“Health & Beauty AG” acted as a holding company within a larger international group. It had acquired 51% of the shares in I-GmbH in 2003 and the remaining 49% in 2009 from two Irish investment companies. The acquisition of the remaining shares was financed by a €12.4 million loan from A-BV at an interest rate of 7.855%. The loan was repaid early in 2013-2014 and interest expenses were claimed for the years 2009 to 2011. It had also deducted interest expences related to financing of subsidiaries in Spain and Italy.
The tax authorities disallowed the deduction of these interest payments and an appeal was lodged, which ended up at the Austrian Federal Finance Court.
Decision
The court found that the loan agreement regarding the Acquisition of I-Gmbh was properly documented and at arm’s length and therefore the interest was deductible. It also concluded that “Health & Beauty AG” was the beneficial owner of the shares in I-GmbH, as it bore the risks and had the powers typical of an owner. Coordination with the group’s central departments did not negate its ownership status, nor did internal financial control or the fact that the purchase price was paid by another group company. The court rejected the tax authority’s claim that the structure was abusive because no tax benefits were realised from the transactions in question.

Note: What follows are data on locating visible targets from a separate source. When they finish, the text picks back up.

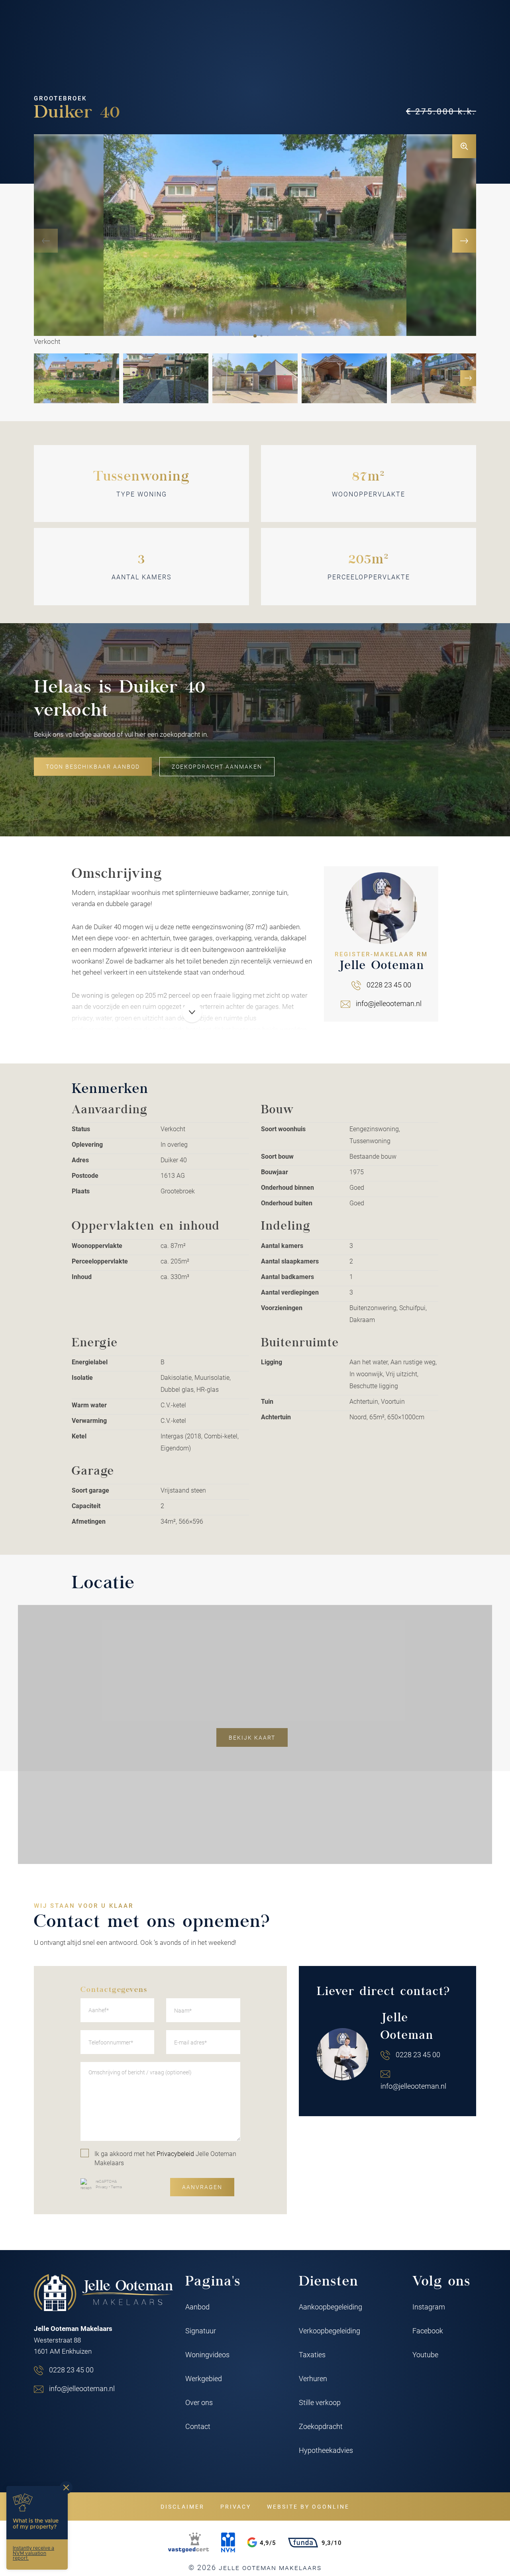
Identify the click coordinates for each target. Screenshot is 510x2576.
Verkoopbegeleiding (329, 2330)
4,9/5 (268, 2543)
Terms (116, 2187)
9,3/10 (332, 2543)
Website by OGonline (308, 2506)
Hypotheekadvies (326, 2450)
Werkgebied (203, 2378)
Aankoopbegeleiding (330, 2306)
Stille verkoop (320, 2402)
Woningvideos (207, 2354)
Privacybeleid (175, 2153)
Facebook (427, 2330)
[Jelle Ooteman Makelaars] (103, 2292)
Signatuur (200, 2330)
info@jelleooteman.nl (389, 1003)
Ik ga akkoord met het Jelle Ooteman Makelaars (165, 2158)
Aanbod (197, 2306)
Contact (197, 2426)
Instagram (428, 2306)
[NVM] (228, 2542)
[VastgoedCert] (188, 2542)
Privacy (102, 2187)
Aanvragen (202, 2187)
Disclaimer (182, 2506)
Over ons (199, 2402)
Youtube (425, 2354)
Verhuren (313, 2378)
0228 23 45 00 (389, 984)
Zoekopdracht (321, 2426)
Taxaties (312, 2354)
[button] (255, 335)
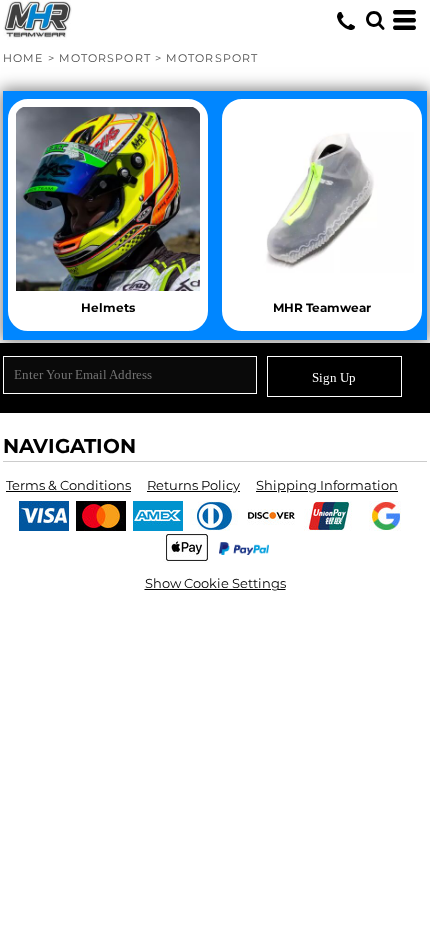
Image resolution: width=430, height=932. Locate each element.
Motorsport (105, 58)
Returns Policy (193, 485)
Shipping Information (327, 485)
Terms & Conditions (68, 485)
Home (23, 58)
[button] (375, 20)
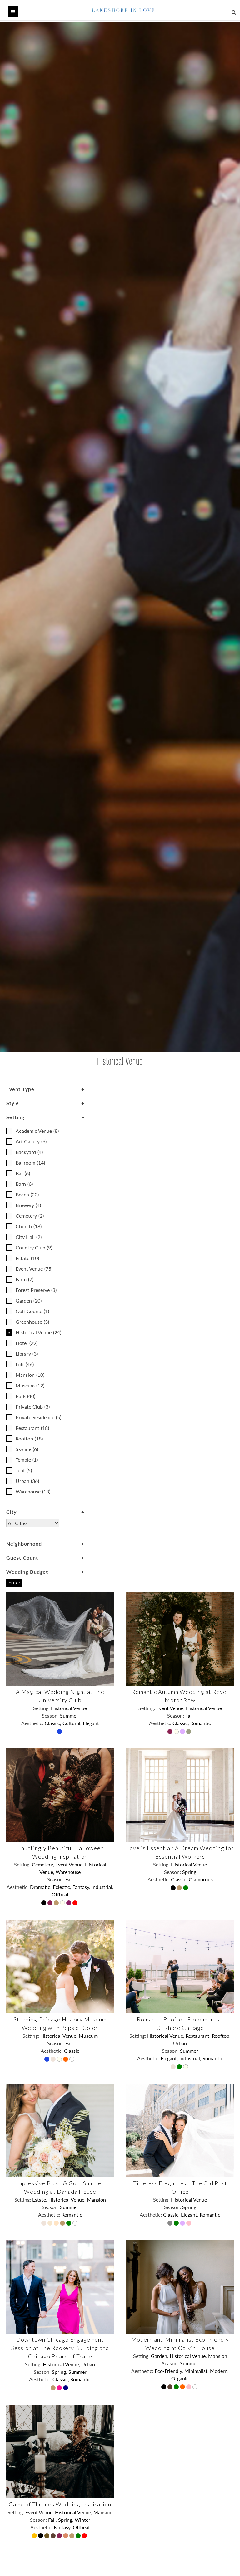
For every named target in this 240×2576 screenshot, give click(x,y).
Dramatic (40, 1886)
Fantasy (80, 1886)
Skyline (27, 1449)
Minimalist (196, 2370)
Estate (27, 1258)
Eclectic (61, 1886)
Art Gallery (31, 1141)
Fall (189, 1715)
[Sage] (189, 1732)
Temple (27, 1459)
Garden (29, 1300)
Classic (52, 1723)
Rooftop (29, 1438)
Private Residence (38, 1417)
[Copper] (66, 2536)
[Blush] (54, 2060)
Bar (23, 1173)
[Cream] (57, 2223)
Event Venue (34, 1268)
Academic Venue (37, 1130)
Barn (24, 1183)
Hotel (27, 1343)
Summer (69, 1715)
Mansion (30, 1374)
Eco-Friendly (168, 2370)
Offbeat (60, 1894)
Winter (82, 2519)
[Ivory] (177, 1732)
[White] (72, 2060)
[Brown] (171, 2387)
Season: (51, 1715)
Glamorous (201, 1879)
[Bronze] (47, 2536)
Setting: (42, 1708)
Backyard (29, 1152)
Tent (24, 1470)
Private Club (33, 1406)
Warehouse (33, 1491)
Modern (219, 2370)
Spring (189, 1871)
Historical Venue (38, 1332)
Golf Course (32, 1311)
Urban (27, 1480)
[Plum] (69, 1903)
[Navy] (66, 2388)
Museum (30, 1385)
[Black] (44, 1903)
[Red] (75, 1903)
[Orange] (66, 2060)
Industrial (102, 1886)
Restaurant (32, 1427)
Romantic (200, 1723)
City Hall (29, 1236)
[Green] (186, 1888)
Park (25, 1396)
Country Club (34, 1247)
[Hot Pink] (60, 2388)
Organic (180, 2378)
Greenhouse (32, 1321)
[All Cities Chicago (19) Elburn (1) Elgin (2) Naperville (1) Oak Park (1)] (32, 1528)
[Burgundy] (171, 1732)
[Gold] (57, 1903)
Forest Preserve (36, 1289)
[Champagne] (51, 2223)
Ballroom (30, 1162)
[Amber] (35, 2536)
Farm (24, 1279)
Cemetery (30, 1215)
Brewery (28, 1205)
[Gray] (171, 2223)
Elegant (91, 1723)
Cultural (71, 1723)
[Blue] (60, 1732)
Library (27, 1353)
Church (29, 1226)
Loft (25, 1364)
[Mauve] (183, 1732)
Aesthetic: (33, 1723)
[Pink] (189, 2223)
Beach (27, 1194)
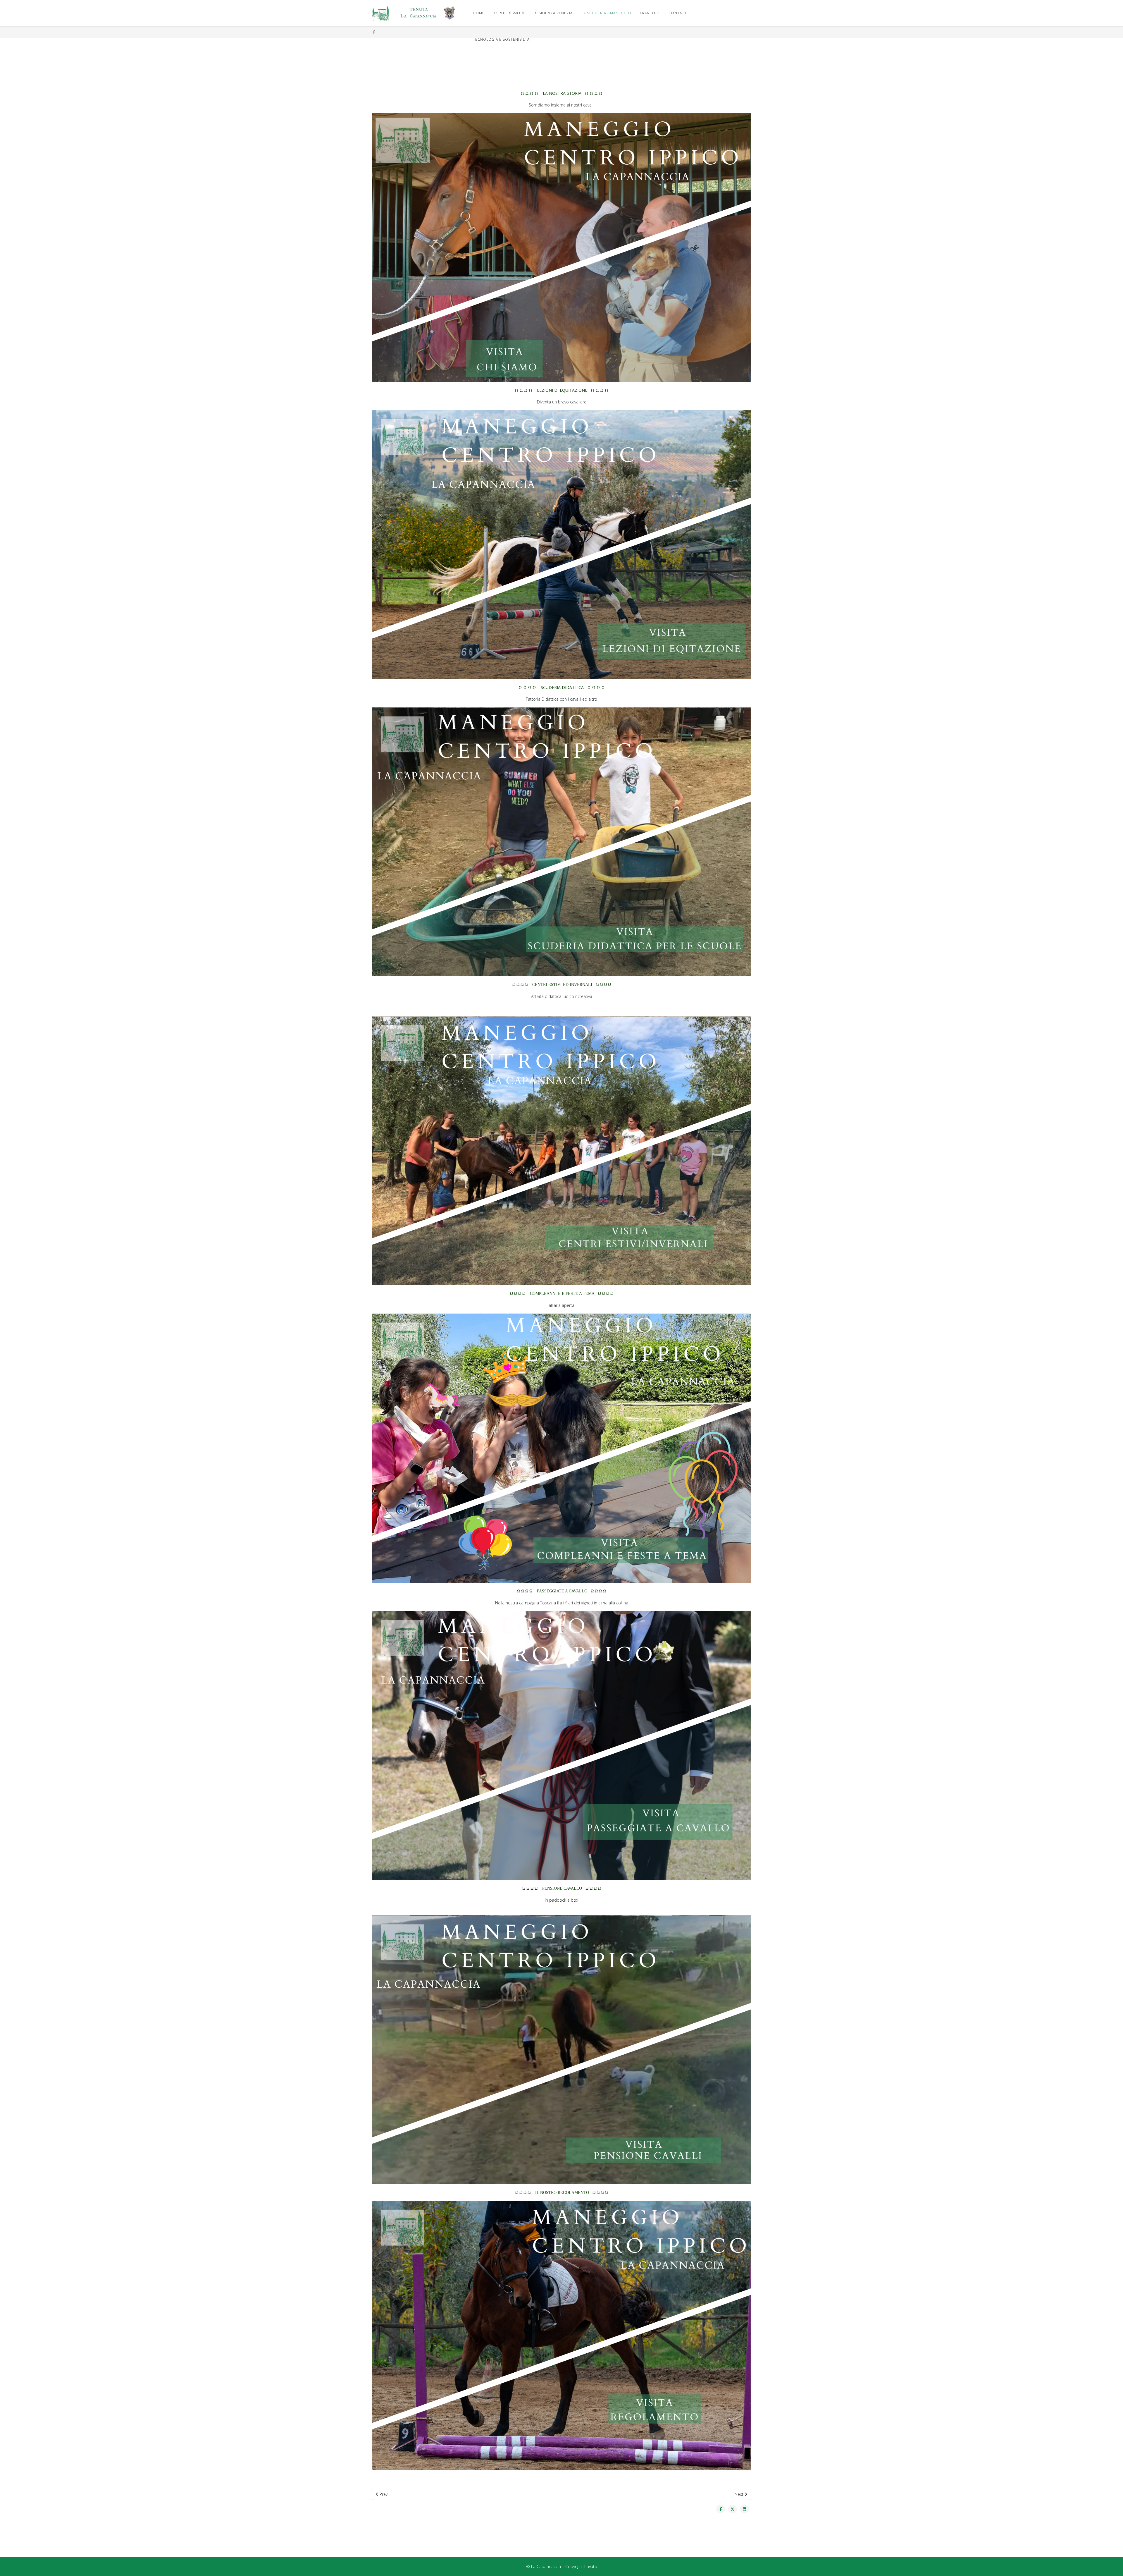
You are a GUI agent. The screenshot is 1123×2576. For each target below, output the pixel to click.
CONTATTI (678, 13)
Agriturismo (506, 13)
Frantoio (650, 13)
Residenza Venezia (553, 13)
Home (479, 13)
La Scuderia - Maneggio (606, 13)
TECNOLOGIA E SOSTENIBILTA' (502, 39)
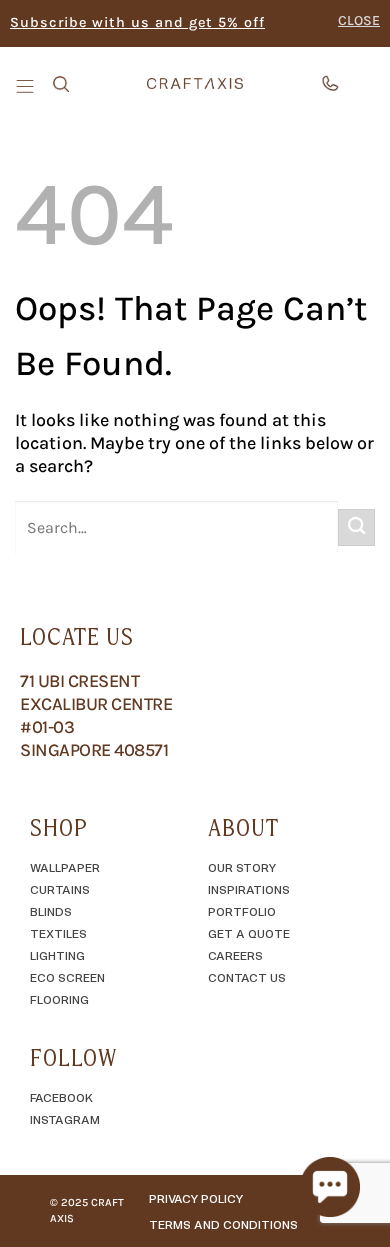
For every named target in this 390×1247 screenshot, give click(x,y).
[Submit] (356, 527)
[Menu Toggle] (27, 85)
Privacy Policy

Regarding interest expenses connected to group-financed grants to subsidiaries in Italy and Spain, the Court found that a large portion of the intra-group loans effectively was hidden equity contributions, thus disallowing the corresponding interest costs.
The court also considered a dispute over the valuation of liabilities for unredeemed vouchers older than three years. It ruled that such liabilities should not be fully recognised at face value due to the extremely low probability of redemption, resulting in an upward adjustment of taxable income for 2011.